### YOUR GOAL
Turn the records below, starting at the line that contains "The height and width of the screenshot is (1393, 2576)." and ending at the line that contains "coord(1444,42)", into a numbered list, skipping any blank lines.

### DATA SHOWN
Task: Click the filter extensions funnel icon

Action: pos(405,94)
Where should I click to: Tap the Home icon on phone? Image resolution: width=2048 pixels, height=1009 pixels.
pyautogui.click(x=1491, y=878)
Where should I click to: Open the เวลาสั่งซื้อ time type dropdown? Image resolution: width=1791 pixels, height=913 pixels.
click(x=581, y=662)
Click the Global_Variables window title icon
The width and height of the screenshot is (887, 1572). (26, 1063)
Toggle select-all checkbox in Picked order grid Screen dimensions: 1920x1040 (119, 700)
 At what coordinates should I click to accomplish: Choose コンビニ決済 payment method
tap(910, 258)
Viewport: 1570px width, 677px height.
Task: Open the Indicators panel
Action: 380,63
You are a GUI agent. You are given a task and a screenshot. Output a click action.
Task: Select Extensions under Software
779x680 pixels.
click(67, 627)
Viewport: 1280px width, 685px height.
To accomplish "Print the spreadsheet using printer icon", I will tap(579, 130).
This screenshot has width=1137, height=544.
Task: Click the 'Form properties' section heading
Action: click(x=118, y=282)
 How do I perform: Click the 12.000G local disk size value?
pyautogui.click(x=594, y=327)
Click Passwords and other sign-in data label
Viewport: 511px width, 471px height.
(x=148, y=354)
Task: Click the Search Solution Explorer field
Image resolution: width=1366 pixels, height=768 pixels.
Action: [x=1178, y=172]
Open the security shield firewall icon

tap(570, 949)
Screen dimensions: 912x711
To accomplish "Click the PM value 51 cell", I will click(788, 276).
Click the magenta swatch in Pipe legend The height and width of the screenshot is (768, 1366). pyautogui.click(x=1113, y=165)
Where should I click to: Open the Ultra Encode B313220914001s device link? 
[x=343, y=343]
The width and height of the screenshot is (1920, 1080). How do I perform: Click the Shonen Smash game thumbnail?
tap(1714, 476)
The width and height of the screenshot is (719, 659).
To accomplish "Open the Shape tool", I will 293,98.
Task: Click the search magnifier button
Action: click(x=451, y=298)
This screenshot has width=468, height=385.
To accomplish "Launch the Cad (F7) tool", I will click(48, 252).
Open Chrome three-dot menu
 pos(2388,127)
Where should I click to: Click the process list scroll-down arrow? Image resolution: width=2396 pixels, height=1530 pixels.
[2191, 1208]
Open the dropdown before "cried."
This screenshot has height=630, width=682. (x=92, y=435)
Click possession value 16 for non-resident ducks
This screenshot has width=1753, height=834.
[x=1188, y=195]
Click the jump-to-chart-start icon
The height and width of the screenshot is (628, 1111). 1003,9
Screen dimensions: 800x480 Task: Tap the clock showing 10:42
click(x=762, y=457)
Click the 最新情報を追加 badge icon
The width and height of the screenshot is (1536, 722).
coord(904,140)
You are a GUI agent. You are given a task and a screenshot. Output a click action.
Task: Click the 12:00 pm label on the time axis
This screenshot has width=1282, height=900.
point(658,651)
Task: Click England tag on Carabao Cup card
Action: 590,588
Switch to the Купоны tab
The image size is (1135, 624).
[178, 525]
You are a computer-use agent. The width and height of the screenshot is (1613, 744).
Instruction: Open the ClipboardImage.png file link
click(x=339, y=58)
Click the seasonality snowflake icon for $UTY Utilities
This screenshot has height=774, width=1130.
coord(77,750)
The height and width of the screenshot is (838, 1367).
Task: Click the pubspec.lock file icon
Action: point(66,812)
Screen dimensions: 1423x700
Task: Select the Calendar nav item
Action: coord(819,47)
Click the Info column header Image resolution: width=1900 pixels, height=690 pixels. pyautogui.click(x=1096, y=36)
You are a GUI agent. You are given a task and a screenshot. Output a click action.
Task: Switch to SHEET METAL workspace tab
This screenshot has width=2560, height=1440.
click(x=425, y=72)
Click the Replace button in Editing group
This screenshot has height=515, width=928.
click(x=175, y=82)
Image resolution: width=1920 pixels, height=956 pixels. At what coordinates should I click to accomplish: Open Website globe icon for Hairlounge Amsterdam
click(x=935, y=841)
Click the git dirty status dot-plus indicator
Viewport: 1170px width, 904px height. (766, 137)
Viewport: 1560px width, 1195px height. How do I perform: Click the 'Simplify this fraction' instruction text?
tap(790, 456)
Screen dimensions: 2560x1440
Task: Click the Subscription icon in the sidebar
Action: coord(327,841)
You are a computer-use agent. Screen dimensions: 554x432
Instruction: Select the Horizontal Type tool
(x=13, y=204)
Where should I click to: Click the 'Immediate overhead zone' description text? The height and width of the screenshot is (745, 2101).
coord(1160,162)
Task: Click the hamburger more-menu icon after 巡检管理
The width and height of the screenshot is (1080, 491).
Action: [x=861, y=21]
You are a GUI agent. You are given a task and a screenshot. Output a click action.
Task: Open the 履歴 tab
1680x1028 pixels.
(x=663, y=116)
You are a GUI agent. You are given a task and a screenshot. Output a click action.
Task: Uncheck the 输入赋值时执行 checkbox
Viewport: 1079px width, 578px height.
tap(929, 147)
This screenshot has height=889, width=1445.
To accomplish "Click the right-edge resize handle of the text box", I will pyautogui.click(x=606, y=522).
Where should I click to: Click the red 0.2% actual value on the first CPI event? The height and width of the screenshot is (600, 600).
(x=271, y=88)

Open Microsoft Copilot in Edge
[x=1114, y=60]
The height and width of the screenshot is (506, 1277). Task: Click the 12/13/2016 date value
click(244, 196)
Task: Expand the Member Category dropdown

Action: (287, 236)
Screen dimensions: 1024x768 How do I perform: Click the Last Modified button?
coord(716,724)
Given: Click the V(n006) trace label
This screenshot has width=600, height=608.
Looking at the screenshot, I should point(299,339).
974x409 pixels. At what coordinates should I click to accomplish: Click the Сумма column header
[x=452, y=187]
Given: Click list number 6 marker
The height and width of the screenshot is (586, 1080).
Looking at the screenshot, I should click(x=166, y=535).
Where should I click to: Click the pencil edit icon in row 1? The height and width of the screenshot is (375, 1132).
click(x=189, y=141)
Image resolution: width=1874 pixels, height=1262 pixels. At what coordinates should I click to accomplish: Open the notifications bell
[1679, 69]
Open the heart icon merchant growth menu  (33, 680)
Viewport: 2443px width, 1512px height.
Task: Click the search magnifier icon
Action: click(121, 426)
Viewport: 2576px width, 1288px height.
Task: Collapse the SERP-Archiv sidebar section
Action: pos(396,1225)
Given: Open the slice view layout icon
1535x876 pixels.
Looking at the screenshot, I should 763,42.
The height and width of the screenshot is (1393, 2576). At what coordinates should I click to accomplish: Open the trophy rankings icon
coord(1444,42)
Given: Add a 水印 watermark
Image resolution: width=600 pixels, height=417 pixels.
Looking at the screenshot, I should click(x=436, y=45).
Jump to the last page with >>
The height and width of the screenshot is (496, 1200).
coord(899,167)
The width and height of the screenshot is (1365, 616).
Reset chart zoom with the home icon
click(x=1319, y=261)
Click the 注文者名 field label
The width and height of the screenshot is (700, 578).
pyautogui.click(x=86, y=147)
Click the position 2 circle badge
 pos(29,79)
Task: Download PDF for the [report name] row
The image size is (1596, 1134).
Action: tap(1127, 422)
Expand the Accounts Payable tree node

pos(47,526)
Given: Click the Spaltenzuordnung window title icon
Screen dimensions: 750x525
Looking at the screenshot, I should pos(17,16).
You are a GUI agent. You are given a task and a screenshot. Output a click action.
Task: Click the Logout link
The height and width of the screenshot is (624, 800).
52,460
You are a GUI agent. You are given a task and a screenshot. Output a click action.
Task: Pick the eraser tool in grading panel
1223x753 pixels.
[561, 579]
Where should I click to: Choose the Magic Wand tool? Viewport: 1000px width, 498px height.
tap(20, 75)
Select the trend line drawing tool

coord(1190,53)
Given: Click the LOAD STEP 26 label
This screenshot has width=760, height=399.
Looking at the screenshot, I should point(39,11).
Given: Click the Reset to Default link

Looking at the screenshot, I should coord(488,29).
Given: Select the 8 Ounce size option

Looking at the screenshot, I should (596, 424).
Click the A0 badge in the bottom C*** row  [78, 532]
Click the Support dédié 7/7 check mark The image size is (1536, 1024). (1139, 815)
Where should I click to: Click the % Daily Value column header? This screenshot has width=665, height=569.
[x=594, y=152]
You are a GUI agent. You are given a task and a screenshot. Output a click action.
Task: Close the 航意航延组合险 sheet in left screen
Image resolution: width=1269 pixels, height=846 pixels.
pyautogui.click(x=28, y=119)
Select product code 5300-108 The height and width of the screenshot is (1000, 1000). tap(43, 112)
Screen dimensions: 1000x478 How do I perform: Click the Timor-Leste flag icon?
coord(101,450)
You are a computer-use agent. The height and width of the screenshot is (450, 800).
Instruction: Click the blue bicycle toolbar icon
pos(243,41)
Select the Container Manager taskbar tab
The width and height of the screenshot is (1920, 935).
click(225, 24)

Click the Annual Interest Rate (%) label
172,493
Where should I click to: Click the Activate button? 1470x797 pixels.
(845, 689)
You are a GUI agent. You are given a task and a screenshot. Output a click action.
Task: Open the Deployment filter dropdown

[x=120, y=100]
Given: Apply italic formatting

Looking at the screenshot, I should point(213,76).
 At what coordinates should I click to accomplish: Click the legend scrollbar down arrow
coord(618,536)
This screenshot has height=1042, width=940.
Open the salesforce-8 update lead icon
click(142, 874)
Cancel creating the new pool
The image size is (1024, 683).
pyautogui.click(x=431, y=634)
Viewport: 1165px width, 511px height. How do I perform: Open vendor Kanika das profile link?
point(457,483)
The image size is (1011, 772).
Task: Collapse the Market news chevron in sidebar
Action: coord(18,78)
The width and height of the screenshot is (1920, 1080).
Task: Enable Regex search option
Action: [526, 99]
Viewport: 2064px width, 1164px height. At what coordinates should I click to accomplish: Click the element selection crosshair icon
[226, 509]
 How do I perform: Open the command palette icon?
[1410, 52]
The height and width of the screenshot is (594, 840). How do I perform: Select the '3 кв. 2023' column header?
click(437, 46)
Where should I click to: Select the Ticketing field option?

### SOLUTION
1. The height and width of the screenshot is (1393, 2576). At what coordinates should I click to accomplish: Open the trophy rankings icon
2. coord(1444,42)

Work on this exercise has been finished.